Hello,
I am trying to optimize some code and have some questions on behavior I am observing related to static arrays. I have read that if you have lots of small arrays (less than 100 elements) then static arrays are one option to increase performance of your code. Since they are stack allocated they are faster to access (I think).
I have some code where I need to create a 3-element vector in each iteration of a hot loop.
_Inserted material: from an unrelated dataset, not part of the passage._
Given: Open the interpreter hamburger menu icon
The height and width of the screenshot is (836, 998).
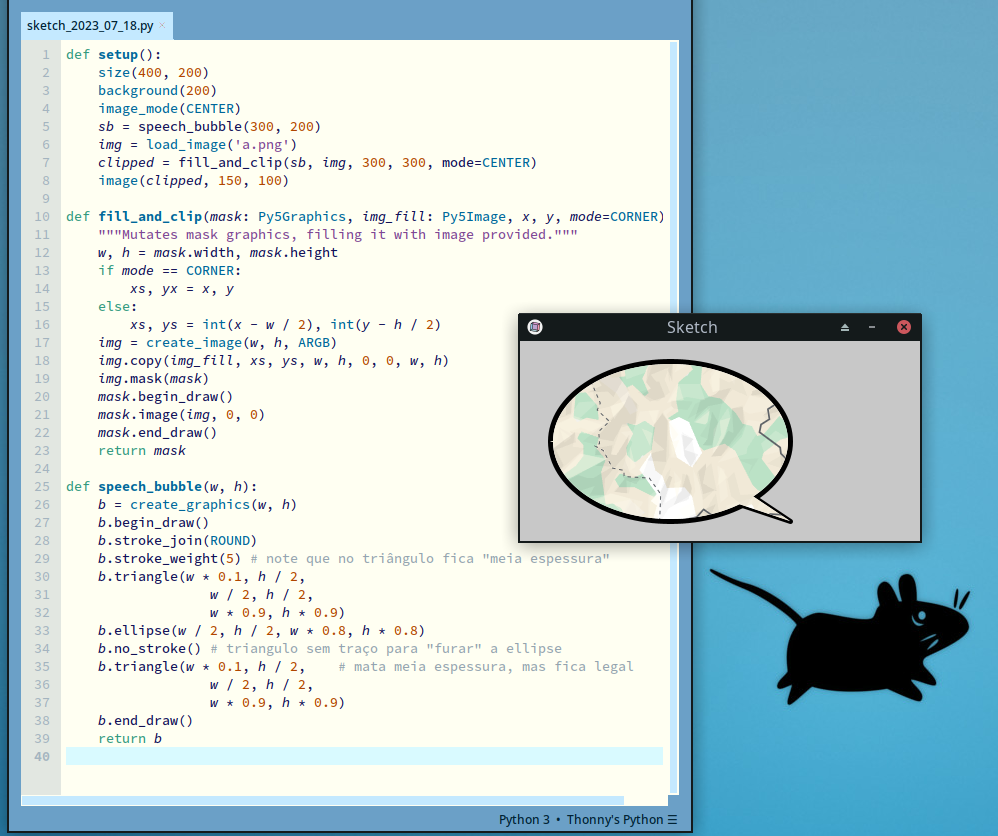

Right now I have a function that looks like this (which has zero allocations)
function compute_coefficients!(cache_array, MyListofArgs...)
# Compute individual elements
a1 = ...
a2 = ...
a3 = ...
# Put into cache array
cache_array[1] = a1+a2
cache_array[2] = a2 - a3
cache_array[3] = a3*a2-a1
end
I thought this would be a good use case for a static arrays since it is a small array (maybe this is not a good use case, hoping someone can correct me if so). My initial impression was that since static arrays are stack allocated returning one should be like returning an Int
or a Float64
. So I tried to implement this instead
function compute_coefficients(MyListofArgs...)
# Compute individual elements
a1 = ...
a2 = ...
a3 = ...
# Put into SVector
tmp = SVector{3,Float64}(a1+a2, a2 - a3, a3*a2-a1)
return tmp
end
Now I have checked using @allocated
and the line starting with tmp = ...
inside compute_coefficients
does not allocate (which is consistent with my expectations). But when I call this function from one level up (from inside my loop) I do get an allocation.
function outer_func()
# Lots of code in here
# Inside a hot inner loop I am calling
tmp = compute_coeff(MyListofArgs...) # <-- @allocated says this line allocates
end
What I don’t understand is why in the outer function I am getting an allocation. I saw from this post that static arrays do not guarantee a stack allocation. But I don’t understand why there is no heap allocation inside compute_coeff
but there is when I call it from the outer function.
I have also tried adding type annotations to both the function output (i.e., compute_coefficients(MyListofArgs...)::SVector{3,Float64}
) and the tmp
in the outer function (i.e., tmp::SVector{3,Float64}
) but it did not make a difference.